PAGE EXTRACT:

## BEGIN

# Shelby Beauty Bike Badge



## Freqman1 (May 14, 2014)

I bought this badge some time ago with the intent of restoring it and putting it on a restored girls Speedline. I was told, however, that these were used on exercise bikes. Does anyone know if this is true? Does anyone have a pic of this badge on an original bike? Thanks, Shawn


----------



## catfish (May 14, 2014)

Yes it's true. These were only used on exercise bikes.


----------



## JAF/CO (May 14, 2014)

so if you are riding your bike for exercise put that badge on it


----------



## slick (May 14, 2014)

I personally have never seen one on a bicycle, and you won't be able to put one on a girls or boys bike fender, on a fork tube yes, fender no. The fender is curved left to right as well as front to back. Try setting that badge on the fender and you will see what I mean. It has the wrong contour to do that and the sides will kink if you try to bend it. Sorry for the disappointment.  Been there,  tried it already.


----------



## Freqman1 (May 14, 2014)

slick said:


> I personally have never seen one on a bicycle, and you won't be able to put one on a girls or boys bike fender, on a fork tube yes, fender no. The fender is curved left to right as well as front to back. Try setting that badge on the fender and you will see what I mean. It has the wrong contour to do that and the sides will kink if you try to bend it. Sorry for the disappointment.  Been there,  tried it already.




No disappointment Chris--I think its a cool badge regardless. I only paid $25 for it and I wound up buying an Arrow anyway. BTW mine lays down just fine on a Speedline fender without kinking. V/r Shawn


----------



## cyclingday (May 14, 2014)

One of the guys just picked up one of those excercycles at the Rose Bowl swap meet this past weekend, and that was the badge it had on it.
 It also came with a nice set of Torrington 10s.
 I'm sure those Shelby excercycles are getting hard to find with their badge and pedals still intact.


----------



## scrubbinrims (May 14, 2014)

I have never seen a Shelby exercise bicycle, anybody know if the badge mounted to the fender or head tube?

## END

TO DO:
Carry on the forum thread about the Shelby Beauty bike badge from the point where it stops. The items that follow the thread are separate material and have no connection to it.

DATASET ROWS:
## BEGIN

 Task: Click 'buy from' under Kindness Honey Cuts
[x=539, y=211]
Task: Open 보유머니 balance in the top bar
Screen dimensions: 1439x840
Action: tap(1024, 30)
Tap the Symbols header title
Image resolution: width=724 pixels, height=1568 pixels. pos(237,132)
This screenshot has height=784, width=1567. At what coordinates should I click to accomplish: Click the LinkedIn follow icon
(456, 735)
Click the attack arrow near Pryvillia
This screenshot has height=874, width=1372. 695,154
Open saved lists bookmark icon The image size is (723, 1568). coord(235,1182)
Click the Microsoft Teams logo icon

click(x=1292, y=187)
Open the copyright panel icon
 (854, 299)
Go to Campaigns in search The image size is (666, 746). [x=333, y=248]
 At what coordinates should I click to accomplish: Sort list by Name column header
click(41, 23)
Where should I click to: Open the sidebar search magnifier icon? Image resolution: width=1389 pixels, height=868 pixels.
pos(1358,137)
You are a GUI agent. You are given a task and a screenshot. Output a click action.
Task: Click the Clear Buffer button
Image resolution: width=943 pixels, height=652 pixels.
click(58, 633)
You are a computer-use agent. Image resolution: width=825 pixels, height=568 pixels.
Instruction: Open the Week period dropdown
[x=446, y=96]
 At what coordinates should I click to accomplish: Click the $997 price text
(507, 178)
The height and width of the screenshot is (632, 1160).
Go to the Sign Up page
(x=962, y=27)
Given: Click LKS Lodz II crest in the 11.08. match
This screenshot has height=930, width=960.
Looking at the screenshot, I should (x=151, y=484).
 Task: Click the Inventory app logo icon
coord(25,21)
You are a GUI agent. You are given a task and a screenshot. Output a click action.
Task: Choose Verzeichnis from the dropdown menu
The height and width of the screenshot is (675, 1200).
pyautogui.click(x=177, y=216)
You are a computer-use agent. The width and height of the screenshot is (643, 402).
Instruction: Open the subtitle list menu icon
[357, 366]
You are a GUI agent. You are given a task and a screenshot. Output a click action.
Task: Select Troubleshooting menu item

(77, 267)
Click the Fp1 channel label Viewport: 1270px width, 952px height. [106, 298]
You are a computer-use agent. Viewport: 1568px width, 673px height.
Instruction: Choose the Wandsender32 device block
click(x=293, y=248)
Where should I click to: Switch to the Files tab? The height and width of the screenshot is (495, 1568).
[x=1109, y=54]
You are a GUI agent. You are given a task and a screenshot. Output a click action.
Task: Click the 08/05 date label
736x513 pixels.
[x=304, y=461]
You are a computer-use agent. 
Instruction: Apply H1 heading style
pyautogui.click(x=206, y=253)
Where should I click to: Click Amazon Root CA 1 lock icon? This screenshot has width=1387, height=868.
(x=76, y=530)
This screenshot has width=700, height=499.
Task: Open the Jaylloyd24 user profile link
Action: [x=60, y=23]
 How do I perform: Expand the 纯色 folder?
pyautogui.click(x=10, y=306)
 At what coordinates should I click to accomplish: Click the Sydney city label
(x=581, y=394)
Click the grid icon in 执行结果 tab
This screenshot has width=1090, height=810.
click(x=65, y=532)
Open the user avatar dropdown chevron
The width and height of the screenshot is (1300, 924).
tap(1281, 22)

## END

OUTPUT:
Chris


----------



## cyclingday (May 15, 2014)

scrubbinrims said:


> I have never seen a Shelby exercise bicycle, anybody know if the badge mounted to the fender or head tube?
> Chris




By the shape of it, I looks like it mounted to the head tube.
I asked the buyer of the Rose Bowl bike, if he could post a picture of it, so that we could see what a Shelby excersise bike looks like, and where the head badge is mounted.
Hopefully, he will.


----------



## Lawrence Ruskin (May 15, 2014)

Kool deco badge either way...


----------



## dfa242 (May 15, 2014)

There was a Shelby Beauty bike at the 2013 Copake swap but all I got was a photo of the badge (on the head).


----------



## Bri-In-RI (May 15, 2014)

scrubbinrims said:


> I have never seen a Shelby exercise bicycle, anybody know if the badge mounted to the fender or head tube?
> Chris





The exerciser that Dean posted the head badge pic of was also at Monson 2013


----------



## Screwtape (May 15, 2014)

If ever I've seen a cool exercycle, this is it.


----------



## scrubbinrims (May 15, 2014)

Bri-In-RI said:


> The exerciser that Dean posted the head badge pic of was also at Monson 2013




Ughhh, I have to turn away...like watching the stock market crash.
My wife tells me not to invest my savings into old bicycle headbadges, but did I listen?
Noooo.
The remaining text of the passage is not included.